■ Text excerpt ■
EFF’s written comments were filed as part of a series of studies on the effectiveness of the DMCA, begun by the Copyright Office this year.
Content takedowns based on unfounded copyright claims are hurting online free expression, the Electronic Frontier Foundation told the U.S. Copyright Office Friday, arguing that any reform of the Digital Millennium Copyright Act should focus on protecting Internet speech and creativity.
EFF’s written comments were filed as part of a series of studies on the effectiveness of the DMCA, begun by the Copyright Office this year. This round of public comments focuses on Section 512, which provides a notice-and-takedown process for addressing online copyright infringement, as well as “safe harbors” for Internet services that comply.

■ Stored data ■
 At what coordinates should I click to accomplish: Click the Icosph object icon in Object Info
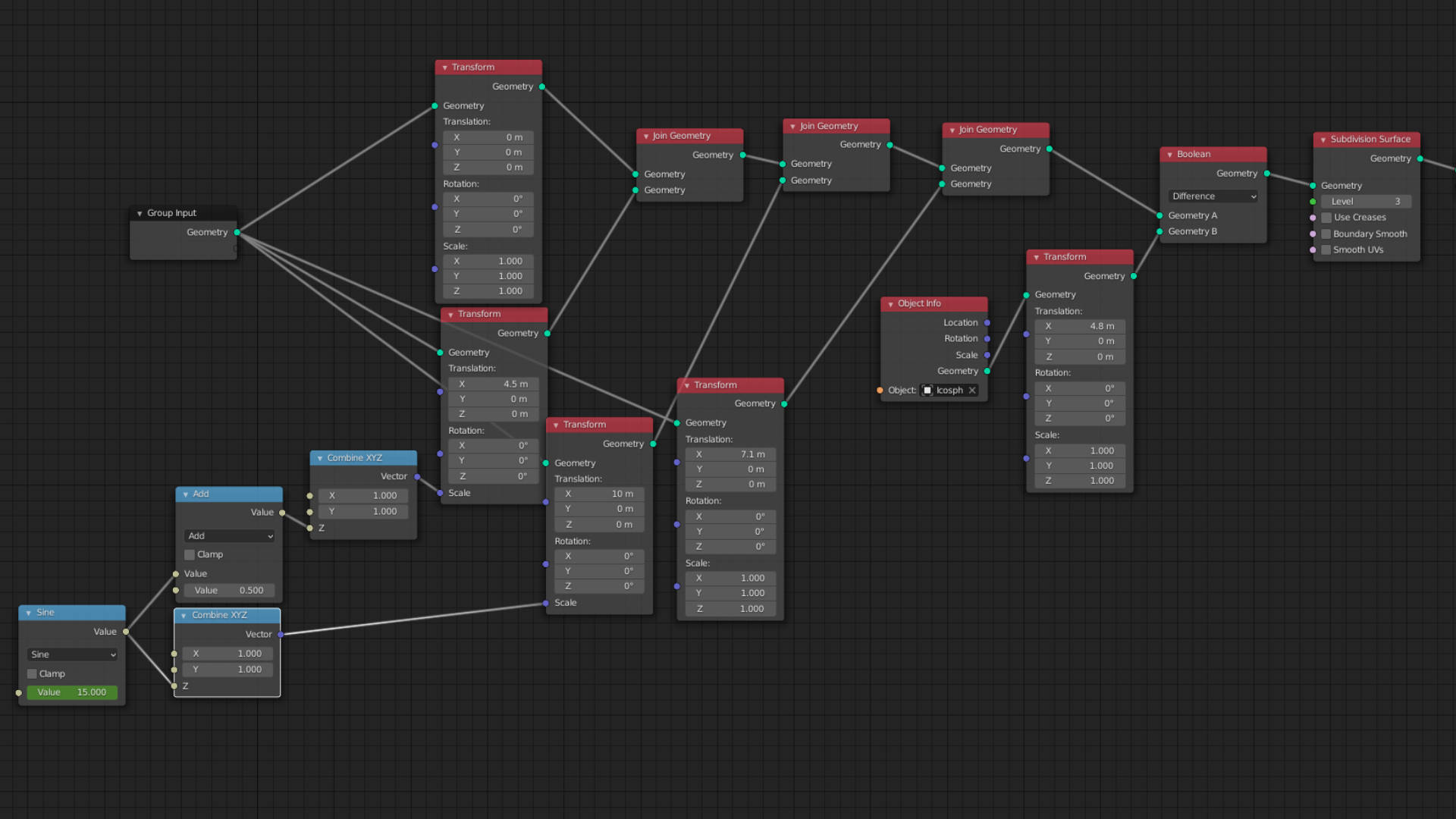coord(927,391)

■ Objective 1 ■
In the article on EFF's DMCA comments, what does Section 512 provide?
■ Objective 2 ■
Please reproduce the part of the article on EFF's DMCA comments between "Content takedowns based" and "services that comply.", inclusive.

■ Expected answer 1 ■
A notice-and-takedown process for addressing online copyright infringement, and "safe harbors" for Internet services that comply.

■ Expected answer 2 ■
Content takedowns based on unfounded copyright claims are hurting online free expression, the Electronic Frontier Foundation told the U.S. Copyright Office Friday, arguing that any reform of the Digital Millennium Copyright Act should focus on protecting Internet speech and creativity.
EFF’s written comments were filed as part of a series of studies on the effectiveness of the DMCA, begun by the Copyright Office this year. This round of public comments focuses on Section 512, which provides a notice-and-takedown process for addressing online copyright infringement, as well as “safe harbors” for Internet services that comply.